Computer Gamer
1st August 1985Go To Hell
Frankly, I'm inclined to think that all the publicity for this game - all that stuff about the devil, and the software house calling itself '666' - is intended to attract attention to a game that would otherwise just fall by the wayside, since it simply isn't very good.
Underneath all the waffle about demons and pitchforks, what we really have here is just another maze game in which you have to collect seven objects (crosses, in this instance). It seems that during an argument you told a friend to 'go to Hell', and now, in order to save him from damnation, you too must go to hell to collect the crosses needed to save him.

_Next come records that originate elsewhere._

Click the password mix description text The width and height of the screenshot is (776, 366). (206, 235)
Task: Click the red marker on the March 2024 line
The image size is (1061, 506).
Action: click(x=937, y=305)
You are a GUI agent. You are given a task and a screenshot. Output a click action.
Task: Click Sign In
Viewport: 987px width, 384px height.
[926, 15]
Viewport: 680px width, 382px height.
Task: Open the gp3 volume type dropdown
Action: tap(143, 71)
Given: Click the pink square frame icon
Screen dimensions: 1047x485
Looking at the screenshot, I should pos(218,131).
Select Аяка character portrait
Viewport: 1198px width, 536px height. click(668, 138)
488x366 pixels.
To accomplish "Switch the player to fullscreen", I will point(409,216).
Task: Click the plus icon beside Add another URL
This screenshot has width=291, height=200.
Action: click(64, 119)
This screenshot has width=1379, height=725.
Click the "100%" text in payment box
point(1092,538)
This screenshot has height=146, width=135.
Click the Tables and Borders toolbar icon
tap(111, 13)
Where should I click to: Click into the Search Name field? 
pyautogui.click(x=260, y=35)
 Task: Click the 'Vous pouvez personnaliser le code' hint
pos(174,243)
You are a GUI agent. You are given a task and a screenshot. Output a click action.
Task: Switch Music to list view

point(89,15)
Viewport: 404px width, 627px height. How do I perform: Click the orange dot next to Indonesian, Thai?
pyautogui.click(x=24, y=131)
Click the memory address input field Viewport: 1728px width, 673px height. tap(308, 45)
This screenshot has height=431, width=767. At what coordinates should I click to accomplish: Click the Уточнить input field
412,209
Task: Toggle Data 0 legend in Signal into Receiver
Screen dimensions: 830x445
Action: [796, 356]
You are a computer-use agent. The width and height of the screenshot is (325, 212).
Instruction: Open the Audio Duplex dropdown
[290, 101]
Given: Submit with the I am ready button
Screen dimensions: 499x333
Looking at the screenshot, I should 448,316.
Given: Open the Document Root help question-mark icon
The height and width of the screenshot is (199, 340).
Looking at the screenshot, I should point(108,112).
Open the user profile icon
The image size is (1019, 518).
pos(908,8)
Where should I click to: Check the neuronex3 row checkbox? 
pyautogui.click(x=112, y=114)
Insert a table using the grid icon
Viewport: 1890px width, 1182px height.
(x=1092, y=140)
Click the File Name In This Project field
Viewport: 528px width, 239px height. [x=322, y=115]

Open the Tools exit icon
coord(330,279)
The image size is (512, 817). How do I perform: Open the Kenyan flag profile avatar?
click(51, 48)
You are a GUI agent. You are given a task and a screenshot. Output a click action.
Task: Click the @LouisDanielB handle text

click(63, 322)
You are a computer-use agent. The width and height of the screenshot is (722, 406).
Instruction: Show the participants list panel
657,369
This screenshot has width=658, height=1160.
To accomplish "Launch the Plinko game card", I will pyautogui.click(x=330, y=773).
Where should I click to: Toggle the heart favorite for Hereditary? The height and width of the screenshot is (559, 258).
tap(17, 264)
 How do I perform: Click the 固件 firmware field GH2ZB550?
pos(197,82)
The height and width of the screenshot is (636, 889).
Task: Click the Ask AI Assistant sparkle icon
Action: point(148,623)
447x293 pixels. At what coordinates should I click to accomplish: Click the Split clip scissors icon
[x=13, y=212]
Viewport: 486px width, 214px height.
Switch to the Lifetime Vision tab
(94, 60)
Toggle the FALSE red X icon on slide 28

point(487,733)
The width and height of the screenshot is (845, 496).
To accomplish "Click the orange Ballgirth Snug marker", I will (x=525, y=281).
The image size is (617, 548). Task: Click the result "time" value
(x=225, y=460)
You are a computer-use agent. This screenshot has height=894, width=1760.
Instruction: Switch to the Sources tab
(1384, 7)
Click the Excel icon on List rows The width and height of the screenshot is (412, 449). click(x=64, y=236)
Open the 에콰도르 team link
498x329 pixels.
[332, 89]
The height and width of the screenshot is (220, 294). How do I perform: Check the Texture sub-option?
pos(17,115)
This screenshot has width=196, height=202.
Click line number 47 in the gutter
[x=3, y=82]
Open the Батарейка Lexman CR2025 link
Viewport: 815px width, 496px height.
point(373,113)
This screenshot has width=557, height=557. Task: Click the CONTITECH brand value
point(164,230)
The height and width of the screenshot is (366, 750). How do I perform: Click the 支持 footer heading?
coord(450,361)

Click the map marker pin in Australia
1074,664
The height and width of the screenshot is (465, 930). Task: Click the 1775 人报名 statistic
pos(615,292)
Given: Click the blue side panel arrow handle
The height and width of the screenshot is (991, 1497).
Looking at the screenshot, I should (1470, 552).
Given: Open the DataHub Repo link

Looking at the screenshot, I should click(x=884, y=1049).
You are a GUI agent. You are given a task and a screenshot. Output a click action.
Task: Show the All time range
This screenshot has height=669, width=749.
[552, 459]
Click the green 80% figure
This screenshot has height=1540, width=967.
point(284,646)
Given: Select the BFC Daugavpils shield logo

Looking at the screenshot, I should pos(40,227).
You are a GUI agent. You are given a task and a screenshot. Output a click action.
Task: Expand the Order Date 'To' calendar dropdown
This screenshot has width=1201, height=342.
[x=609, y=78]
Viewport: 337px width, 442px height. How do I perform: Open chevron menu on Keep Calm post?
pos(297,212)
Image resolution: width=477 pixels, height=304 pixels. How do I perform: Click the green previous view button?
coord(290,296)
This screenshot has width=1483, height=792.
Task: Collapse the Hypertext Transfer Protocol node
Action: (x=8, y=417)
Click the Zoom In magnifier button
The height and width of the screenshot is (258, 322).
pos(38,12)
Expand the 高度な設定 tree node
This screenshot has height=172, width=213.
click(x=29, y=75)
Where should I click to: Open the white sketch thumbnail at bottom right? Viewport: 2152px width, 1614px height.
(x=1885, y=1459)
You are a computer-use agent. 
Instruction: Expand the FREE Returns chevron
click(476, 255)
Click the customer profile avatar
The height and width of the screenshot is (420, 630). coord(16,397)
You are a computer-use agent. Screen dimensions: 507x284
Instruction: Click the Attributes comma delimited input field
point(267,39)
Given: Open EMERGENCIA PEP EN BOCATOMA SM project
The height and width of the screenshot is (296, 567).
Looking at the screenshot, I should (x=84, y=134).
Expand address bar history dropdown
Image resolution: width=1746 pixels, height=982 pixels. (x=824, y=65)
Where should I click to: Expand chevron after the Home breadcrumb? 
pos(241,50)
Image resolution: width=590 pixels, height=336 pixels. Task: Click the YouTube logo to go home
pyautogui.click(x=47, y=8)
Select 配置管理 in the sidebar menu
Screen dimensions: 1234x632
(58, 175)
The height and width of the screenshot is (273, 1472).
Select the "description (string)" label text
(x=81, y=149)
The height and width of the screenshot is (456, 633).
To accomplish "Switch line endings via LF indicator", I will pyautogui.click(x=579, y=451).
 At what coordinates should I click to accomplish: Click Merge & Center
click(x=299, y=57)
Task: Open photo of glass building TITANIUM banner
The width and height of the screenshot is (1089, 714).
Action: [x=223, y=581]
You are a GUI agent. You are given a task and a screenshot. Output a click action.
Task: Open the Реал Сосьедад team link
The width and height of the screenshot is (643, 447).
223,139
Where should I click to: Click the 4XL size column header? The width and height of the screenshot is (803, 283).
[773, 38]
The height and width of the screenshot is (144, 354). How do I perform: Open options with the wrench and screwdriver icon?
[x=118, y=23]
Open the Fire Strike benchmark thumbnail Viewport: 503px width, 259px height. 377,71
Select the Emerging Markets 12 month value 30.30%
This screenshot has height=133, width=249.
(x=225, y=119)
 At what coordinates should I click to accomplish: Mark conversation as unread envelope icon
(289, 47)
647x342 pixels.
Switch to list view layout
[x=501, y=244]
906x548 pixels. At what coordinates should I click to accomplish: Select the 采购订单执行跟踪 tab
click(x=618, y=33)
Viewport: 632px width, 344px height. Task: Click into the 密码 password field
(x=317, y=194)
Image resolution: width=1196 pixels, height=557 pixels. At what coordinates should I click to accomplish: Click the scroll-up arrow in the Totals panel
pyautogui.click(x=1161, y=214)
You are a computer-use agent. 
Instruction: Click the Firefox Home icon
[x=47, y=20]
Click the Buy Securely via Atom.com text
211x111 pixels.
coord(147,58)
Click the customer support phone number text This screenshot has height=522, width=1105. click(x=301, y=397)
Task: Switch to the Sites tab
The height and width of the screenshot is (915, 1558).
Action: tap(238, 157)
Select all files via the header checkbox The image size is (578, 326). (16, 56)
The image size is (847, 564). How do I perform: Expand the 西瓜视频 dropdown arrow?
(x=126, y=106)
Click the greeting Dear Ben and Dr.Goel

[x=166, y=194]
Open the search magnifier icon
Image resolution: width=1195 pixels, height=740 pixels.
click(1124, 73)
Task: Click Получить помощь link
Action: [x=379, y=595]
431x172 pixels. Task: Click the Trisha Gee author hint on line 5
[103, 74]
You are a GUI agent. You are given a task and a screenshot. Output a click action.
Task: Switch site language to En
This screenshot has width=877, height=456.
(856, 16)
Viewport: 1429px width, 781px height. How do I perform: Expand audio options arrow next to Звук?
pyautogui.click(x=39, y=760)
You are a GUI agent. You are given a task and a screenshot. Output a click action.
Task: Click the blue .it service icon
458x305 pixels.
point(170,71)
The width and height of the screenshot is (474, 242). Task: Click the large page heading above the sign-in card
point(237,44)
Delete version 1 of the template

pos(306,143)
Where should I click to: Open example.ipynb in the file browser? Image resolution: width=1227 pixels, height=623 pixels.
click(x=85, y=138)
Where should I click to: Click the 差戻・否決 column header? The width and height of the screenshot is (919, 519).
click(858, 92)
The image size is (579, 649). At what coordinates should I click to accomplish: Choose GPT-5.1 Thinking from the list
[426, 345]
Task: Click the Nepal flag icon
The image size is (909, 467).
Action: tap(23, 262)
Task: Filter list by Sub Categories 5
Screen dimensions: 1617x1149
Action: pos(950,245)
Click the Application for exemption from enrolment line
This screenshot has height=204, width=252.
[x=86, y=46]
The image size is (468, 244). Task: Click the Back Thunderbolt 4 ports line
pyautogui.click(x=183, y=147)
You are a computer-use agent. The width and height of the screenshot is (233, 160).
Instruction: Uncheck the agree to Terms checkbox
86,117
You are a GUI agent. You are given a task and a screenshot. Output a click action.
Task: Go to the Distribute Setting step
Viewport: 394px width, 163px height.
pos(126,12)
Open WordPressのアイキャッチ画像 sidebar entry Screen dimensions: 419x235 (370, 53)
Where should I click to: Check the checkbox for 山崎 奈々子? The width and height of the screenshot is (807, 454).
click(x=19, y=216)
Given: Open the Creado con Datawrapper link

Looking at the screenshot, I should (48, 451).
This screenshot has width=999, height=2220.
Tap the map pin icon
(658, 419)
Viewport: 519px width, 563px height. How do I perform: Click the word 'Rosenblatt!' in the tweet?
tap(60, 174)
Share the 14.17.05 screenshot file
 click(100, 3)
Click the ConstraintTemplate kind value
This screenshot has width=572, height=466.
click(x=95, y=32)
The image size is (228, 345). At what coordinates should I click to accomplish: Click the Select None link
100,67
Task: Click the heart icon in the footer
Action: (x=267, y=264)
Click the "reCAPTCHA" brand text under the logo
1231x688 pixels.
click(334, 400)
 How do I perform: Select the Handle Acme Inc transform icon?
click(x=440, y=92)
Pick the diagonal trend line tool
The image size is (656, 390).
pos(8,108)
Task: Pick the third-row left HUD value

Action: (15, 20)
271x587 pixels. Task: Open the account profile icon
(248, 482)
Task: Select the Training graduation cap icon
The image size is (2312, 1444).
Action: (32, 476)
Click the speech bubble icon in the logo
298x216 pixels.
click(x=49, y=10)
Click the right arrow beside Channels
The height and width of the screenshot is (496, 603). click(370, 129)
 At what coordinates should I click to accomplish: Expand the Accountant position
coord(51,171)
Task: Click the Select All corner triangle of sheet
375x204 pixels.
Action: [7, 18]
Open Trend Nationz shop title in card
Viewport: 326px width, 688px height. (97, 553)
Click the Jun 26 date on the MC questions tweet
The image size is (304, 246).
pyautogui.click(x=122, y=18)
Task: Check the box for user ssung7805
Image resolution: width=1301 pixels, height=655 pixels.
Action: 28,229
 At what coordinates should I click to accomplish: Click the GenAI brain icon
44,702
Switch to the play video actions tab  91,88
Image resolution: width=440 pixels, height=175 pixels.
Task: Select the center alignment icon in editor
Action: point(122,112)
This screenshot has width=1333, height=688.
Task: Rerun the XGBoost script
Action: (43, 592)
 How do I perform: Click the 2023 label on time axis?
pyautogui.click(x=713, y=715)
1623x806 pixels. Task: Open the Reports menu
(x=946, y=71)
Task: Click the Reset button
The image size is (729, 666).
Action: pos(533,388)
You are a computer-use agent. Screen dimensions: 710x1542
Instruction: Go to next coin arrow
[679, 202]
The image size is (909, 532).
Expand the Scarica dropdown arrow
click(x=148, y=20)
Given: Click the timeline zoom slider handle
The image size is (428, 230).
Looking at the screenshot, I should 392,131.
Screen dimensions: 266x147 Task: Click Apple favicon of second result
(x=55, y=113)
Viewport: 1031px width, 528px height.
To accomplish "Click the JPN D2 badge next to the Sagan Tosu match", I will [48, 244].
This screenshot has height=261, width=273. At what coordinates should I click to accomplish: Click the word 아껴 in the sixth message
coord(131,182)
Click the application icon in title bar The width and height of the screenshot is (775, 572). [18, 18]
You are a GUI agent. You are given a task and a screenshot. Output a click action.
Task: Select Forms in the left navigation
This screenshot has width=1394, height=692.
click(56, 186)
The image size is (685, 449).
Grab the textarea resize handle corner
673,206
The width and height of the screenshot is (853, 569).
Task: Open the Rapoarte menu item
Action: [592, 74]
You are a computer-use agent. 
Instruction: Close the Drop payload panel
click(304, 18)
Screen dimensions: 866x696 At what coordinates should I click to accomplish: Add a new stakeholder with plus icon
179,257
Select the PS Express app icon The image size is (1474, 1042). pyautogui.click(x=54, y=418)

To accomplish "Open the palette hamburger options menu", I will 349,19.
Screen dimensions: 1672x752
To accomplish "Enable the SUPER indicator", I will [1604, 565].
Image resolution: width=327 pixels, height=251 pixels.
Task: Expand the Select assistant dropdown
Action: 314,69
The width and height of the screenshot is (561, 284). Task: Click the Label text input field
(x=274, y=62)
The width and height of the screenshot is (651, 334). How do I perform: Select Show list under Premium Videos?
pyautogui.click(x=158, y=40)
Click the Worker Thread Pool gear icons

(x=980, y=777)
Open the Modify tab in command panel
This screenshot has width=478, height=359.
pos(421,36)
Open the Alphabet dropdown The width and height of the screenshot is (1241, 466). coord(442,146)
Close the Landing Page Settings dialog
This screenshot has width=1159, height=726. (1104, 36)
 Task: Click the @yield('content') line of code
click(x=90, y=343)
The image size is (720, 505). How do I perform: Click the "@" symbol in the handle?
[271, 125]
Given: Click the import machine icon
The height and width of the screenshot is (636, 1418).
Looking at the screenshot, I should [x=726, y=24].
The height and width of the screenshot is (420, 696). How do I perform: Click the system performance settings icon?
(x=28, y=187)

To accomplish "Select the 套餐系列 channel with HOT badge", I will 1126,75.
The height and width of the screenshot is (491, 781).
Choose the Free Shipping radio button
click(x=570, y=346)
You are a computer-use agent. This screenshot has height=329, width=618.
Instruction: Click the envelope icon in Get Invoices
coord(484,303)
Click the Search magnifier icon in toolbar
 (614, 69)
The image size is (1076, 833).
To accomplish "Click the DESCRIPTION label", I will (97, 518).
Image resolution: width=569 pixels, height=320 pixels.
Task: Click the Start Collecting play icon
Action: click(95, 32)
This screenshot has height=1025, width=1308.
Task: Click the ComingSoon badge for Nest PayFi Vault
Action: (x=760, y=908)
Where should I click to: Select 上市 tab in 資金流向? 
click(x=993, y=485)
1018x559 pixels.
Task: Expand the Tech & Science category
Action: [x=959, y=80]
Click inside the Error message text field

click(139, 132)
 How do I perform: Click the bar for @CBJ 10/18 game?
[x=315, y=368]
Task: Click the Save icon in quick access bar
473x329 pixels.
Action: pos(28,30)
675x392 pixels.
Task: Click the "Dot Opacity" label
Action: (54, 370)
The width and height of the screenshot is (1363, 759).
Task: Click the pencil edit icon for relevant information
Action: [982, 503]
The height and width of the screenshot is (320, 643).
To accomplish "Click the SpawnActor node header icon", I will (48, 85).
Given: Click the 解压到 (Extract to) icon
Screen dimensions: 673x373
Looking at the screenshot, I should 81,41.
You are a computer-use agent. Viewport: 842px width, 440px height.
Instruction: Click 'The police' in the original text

There is a rather good introductory screen in which an animated face (bearing more than a passing resemblance to Alice Cooper) grins dementedly at you, but from here on it's downhill all the way. Once the game starts, you find yourself in Chuckie Egg, i.e. not very large, and with minimal animation consisting just of wriggling legs.
The graphics are fairly gory in places, with skulls being crushed and sawn in half here and there, but on the whole they aren't particularly good. Various objects fly around the maze and can kill you if they come into contact with you, but you are armed with crosses that you can throw in order to destroy them and increase your own score.
One irritating aspect of the game is that, no matter how far you go, when you lose one of your three lives instead of starting with a new life in the same part of the maze you start again from the very beginning. And, after a few games, I got a bit fed up with retracing my steps every time I lost a life.
Wandering around the maze is mildly interesting for a while, but there is nothing very new or interesting in the game other than the gory graphics, which were really just there for 'decoration' and didn't add anything to the game itself.
Maybe I'm being unfair to the programmer, but I can't help wondering to what extent the gore and satanic elements in the game are just a cynical attempt to create a bit of controversy. After all, nothing can help the sales of an indifferent game/record/book more than a bit of bad publicity.